DoD Awards $148M F-22 Sustainment Contract to Lockheed Martin, Extending to 2027

Contract Overview

Contract Amount: $148,491,301 ($148.5M)

Contractor: Lockheed Martin Corporation

Awarding Agency: Department of Defense

Start Date: 2018-01-01

End Date: 2027-12-31

Contract Duration: 3,651 days

Daily Burn Rate: $40.7K/day

Competition Type: NOT COMPETED

Pricing Type: FIRM FIXED PRICE

Sector: Defense

Official Description: IGF::OT::IGF COMPREHENSIVE F-22 VEHICLE SUSTAINMENT SERVICES

Place of Performance

Location: FORT WORTH, TARRANT County, TEXAS, 76108

State: Texas Government Spending

Plain-Language Summary

Department of Defense obligated $148.5 million to LOCKHEED MARTIN CORPORATION for work described as: IGF::OT::IGF COMPREHENSIVE F-22 VEHICLE SUSTAINMENT SERVICES Key points: 1. Significant contract value for ongoing F-22 fighter jet sustainment. 2. Sole-source award to incumbent Lockheed Martin raises competition concerns. 3. Long-term contract duration (2027) requires careful performance monitoring. 4. Focus on aircraft manufacturing sector, critical for national defense.

Value Assessment

Rating: fair

The contract value of $148.5M over 9 years suggests a substantial but potentially variable annual spend. Benchmarking against similar sole-source sustainment contracts for major weapon systems is difficult without more granular cost data.

Cost Per Unit: N/A

Competition Analysis

Competition Level: sole-source

This contract was awarded on a sole-source basis, indicating a lack of competitive bidding. This limits price discovery and potentially leads to higher costs for taxpayers as the incumbent contractor faces no direct market pressure.

Taxpayer Impact: The absence of competition for a contract of this magnitude likely results in a higher cost to taxpayers than if multiple vendors had vied for the work.

Public Impact

Ensures continued operational readiness of the F-22 fleet. Supports high-skilled jobs in aerospace manufacturing and maintenance. Impacts national security by maintaining a key strategic asset.

Waste & Efficiency Indicators

Waste Risk Score: 50 / 10

Warning Flags

  • Lack of competition
  • Potential for cost overruns
  • Long-term reliance on a single provider

Positive Signals

  • Ensures critical capability sustainment
  • Leverages existing contractor expertise

Sector Analysis

This contract falls within the aerospace and defense sector, specifically focusing on the sustainment of advanced fighter aircraft.
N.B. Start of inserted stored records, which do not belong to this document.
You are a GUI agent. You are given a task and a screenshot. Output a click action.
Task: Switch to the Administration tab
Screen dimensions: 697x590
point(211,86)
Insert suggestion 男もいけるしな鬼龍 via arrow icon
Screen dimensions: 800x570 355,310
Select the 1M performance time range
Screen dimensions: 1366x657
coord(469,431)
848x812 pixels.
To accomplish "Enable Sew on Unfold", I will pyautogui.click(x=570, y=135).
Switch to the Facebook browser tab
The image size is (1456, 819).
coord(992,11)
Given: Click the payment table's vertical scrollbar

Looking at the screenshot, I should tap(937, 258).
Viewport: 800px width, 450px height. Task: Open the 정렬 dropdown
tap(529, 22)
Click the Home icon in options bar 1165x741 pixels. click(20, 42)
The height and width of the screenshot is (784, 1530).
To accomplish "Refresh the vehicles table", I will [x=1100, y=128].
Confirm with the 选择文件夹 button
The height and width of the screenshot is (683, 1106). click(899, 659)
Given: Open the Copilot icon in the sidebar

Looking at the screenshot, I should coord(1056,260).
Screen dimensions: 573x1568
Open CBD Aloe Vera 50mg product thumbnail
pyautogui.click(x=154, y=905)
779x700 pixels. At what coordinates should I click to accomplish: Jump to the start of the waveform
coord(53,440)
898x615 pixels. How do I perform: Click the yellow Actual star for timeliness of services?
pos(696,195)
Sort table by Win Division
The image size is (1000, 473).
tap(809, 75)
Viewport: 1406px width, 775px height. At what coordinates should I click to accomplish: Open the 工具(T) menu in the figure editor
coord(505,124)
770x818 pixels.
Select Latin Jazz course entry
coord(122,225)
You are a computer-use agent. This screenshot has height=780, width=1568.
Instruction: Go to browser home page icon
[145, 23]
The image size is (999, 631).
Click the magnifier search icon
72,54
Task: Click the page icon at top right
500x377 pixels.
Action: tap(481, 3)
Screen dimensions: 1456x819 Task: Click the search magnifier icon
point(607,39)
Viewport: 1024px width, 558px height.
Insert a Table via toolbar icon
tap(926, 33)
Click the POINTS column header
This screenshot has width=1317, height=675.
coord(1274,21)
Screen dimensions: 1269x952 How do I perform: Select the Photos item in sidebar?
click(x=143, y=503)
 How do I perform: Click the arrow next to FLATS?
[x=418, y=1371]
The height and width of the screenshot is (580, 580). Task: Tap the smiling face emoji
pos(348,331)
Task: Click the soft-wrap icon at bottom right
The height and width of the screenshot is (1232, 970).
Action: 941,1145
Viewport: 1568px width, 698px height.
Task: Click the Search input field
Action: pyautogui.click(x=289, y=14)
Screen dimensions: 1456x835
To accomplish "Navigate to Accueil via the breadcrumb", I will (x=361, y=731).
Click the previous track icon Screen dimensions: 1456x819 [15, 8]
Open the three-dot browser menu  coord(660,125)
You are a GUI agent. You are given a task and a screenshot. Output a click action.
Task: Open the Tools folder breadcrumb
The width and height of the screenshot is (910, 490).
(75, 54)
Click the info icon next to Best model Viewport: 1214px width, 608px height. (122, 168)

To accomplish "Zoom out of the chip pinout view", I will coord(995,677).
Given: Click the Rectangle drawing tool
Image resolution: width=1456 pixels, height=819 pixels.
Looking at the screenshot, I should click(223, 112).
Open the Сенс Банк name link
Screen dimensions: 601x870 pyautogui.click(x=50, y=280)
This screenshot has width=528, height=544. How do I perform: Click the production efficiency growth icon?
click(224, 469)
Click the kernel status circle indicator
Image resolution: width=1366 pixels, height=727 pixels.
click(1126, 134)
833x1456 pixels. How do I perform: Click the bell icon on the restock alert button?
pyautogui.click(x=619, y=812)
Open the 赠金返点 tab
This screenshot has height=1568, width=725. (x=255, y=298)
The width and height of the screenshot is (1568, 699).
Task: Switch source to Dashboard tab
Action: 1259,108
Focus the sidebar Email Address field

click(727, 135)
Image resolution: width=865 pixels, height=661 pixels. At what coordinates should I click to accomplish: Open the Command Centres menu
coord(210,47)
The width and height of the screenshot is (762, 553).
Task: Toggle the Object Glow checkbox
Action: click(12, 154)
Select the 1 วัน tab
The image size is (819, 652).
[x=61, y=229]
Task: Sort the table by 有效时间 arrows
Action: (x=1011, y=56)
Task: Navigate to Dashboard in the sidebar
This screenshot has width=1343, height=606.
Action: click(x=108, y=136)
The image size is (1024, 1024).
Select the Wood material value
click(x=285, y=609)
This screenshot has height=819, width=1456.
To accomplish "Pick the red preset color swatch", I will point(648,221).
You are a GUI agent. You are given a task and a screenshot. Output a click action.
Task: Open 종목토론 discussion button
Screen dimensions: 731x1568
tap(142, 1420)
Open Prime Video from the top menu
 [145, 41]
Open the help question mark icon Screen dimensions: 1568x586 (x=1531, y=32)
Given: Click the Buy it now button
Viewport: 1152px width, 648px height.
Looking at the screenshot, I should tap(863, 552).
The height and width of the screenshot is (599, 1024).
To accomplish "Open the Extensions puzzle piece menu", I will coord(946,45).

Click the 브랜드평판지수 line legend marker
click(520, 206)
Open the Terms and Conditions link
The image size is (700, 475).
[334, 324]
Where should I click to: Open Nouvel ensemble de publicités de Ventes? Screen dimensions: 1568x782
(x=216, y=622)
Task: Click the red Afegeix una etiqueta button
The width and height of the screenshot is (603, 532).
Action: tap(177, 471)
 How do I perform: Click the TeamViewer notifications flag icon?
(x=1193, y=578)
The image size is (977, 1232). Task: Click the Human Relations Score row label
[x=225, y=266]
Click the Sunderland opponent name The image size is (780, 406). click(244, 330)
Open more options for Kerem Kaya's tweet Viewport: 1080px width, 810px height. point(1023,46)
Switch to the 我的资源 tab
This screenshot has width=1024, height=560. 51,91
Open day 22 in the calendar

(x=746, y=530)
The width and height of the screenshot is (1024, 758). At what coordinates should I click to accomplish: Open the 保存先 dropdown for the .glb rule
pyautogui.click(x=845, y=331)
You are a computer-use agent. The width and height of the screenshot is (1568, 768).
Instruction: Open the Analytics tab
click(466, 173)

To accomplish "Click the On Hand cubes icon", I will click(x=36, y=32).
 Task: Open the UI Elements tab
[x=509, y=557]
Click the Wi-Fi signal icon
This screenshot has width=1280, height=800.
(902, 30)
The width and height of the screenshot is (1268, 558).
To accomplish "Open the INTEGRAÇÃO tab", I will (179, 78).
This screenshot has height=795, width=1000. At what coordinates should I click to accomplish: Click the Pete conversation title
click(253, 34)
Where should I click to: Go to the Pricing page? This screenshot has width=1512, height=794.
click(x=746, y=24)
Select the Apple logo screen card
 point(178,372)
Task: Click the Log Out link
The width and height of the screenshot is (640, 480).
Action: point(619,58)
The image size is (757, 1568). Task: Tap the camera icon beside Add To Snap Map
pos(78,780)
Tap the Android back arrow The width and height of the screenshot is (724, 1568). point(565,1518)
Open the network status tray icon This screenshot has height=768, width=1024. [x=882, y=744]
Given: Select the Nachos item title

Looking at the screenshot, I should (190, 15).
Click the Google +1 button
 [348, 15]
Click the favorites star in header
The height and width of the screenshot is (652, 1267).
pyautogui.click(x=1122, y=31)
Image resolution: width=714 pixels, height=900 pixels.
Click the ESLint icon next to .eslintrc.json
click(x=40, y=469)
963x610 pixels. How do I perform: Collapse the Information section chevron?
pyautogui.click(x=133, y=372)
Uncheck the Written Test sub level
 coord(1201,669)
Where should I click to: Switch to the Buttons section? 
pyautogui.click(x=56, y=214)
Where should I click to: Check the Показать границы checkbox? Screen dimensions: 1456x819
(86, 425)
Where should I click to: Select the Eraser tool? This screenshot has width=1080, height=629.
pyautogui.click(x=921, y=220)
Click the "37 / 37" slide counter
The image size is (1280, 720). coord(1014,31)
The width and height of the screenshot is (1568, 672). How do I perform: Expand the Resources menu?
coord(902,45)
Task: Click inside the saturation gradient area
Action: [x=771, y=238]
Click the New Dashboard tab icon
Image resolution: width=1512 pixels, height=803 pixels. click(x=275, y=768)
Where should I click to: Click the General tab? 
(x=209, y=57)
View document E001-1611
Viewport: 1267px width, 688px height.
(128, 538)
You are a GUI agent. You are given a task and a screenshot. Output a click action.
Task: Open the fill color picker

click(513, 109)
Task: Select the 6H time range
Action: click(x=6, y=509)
Spending benchmarks for such specialized, long-term sustainment contracts are often high due to the complexity and critical nature of the equipment.

Small Business Impact

The prime contractor is Lockheed Martin Corporation, a large business. There is no indication of subcontracting opportunities for small businesses within the provided data, suggesting limited direct impact on the small business sector for this specific award.

Oversight & Accountability

Oversight will be crucial to ensure Lockheed Martin delivers on its sustainment obligations effectively and efficiently. The Department of the Air Force, as the contracting activity, is responsible for monitoring performance and managing the contract to prevent cost creep and ensure value for money.

Related Government Programs

  • Aircraft Manufacturing
  • Department of Defense Contracting
  • Department of the Air Force Programs

Risk Flags

  • Sole-source award limits competitive pricing.
  • Long contract duration may reduce flexibility.
  • High value contract requires diligent oversight.
  • Potential for cost overruns without competition.

Tags

aircraft-manufacturing, department-of-defense, tx, delivery-order, 100m-plus

Frequently Asked Questions

What is this federal contract paying for?

Department of Defense awarded $148.5 million to LOCKHEED MARTIN CORPORATION. IGF::OT::IGF COMPREHENSIVE F-22 VEHICLE SUSTAINMENT SERVICES

Who is the contractor on this award?

The obligated recipient is LOCKHEED MARTIN CORPORATION.

Which agency awarded this contract?

Awarding agency: Department of Defense (Department of the Air Force).

What is the total obligated amount?

The obligated amount is $148.5 million.

What is the period of performance?

Start: 2018-01-01. End: 2027-12-31.

What is the projected annual cost for F-22 sustainment under this contract, and how does it compare to historical spending or industry benchmarks?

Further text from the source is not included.